Since January is peak whale watching season in Maui, we booked a tour through Whalewatch Ma’alaea. The tour lasted two hours, and we were lucky enough to watch the amazing humpback whales in their natural habitat. Toward the end of the trip, we were seemingly surrounded by whales on all sides of the boat. It was truly amazing.
We learned some interesting facts from the Certified Marine Naturalists during our tour. Most humpback whales are born in the waters off Hawaii where the waters are warmer. They migrate north around the end of April to the nutrient-rich waters off Alaska, where they gorge on schools of krill and small fish. And then they head south again when the waters become too cold for their newborns to survive. While in the warmer waters of Hawaii, the mamas nurse their newborns, but they don’t actually eat themselves as the waters don’t have enough nutrients. And this is why the waters are SO BLUE. They lack the nutrients that are present in other waters.

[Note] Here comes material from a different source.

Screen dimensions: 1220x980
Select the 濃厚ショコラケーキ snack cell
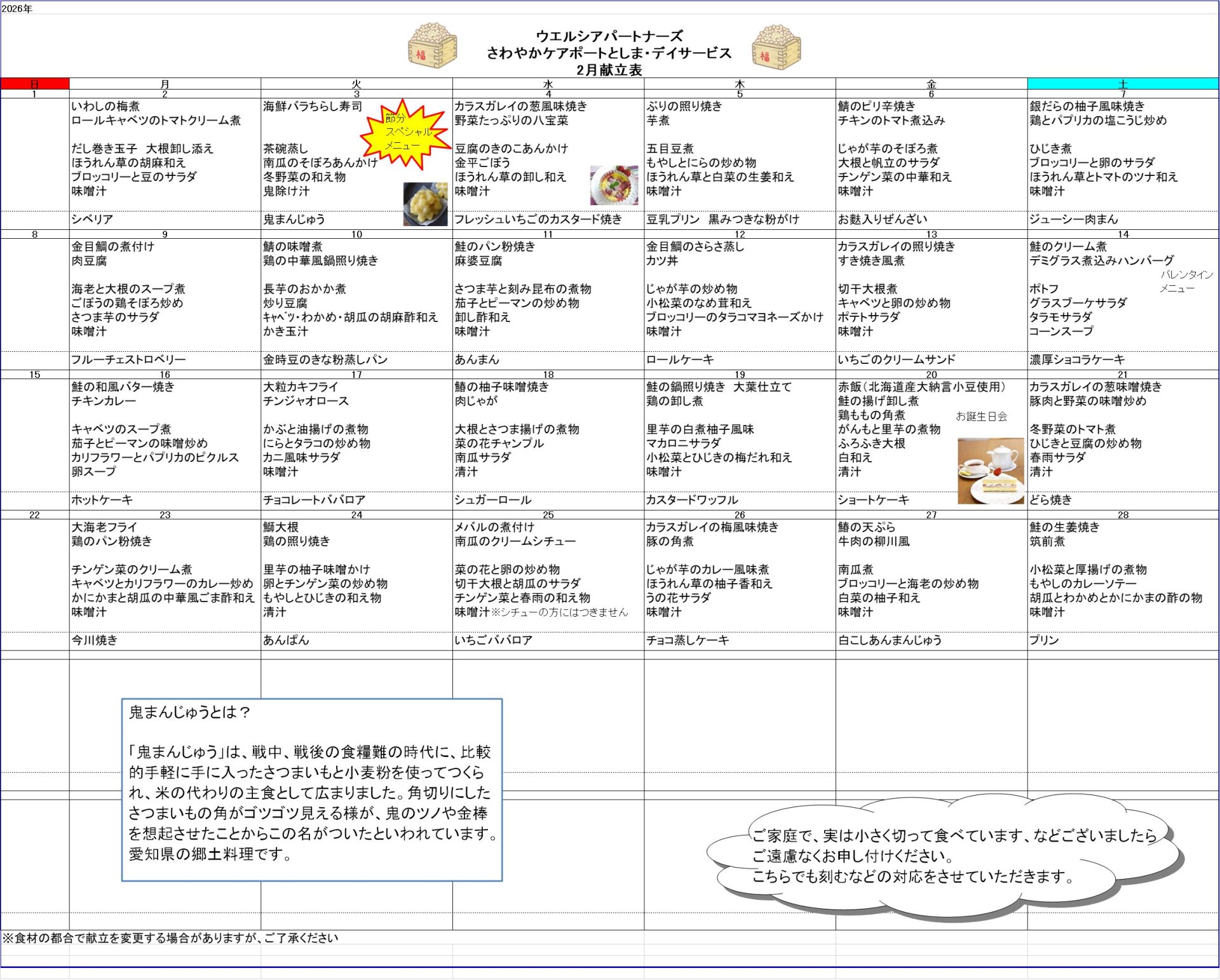click(x=1076, y=359)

We intended to spend our final day in Maui snorkeling and swimming with the sea turtles and beautiful schools of fish (and even a manta ray!) that we had seen on previous days. Unfortunately, there was stormy weather at sea, creating rough waters, making it a red flag day on the beach. We were pretty disappointed (because we finally got the snorkeling itch), but decided to make the best of it and packed up early for the north shore. The bottom three pics below show the violent waves on our final day. I don’t know how large the swells were but we were pretty amazed to see a few crazy surfers in the water. You can also see the sea turtles that were being thrown into the rock along the beach with every crashing wave.
After another five glorious days and nights in Maui, we headed home. We were a little sad to leave, and I’m currently researching jobs for Mike on one of the islands of Hawaii. 🙂 I’m thinking I could blog from Hawaii and just stay on VACATION.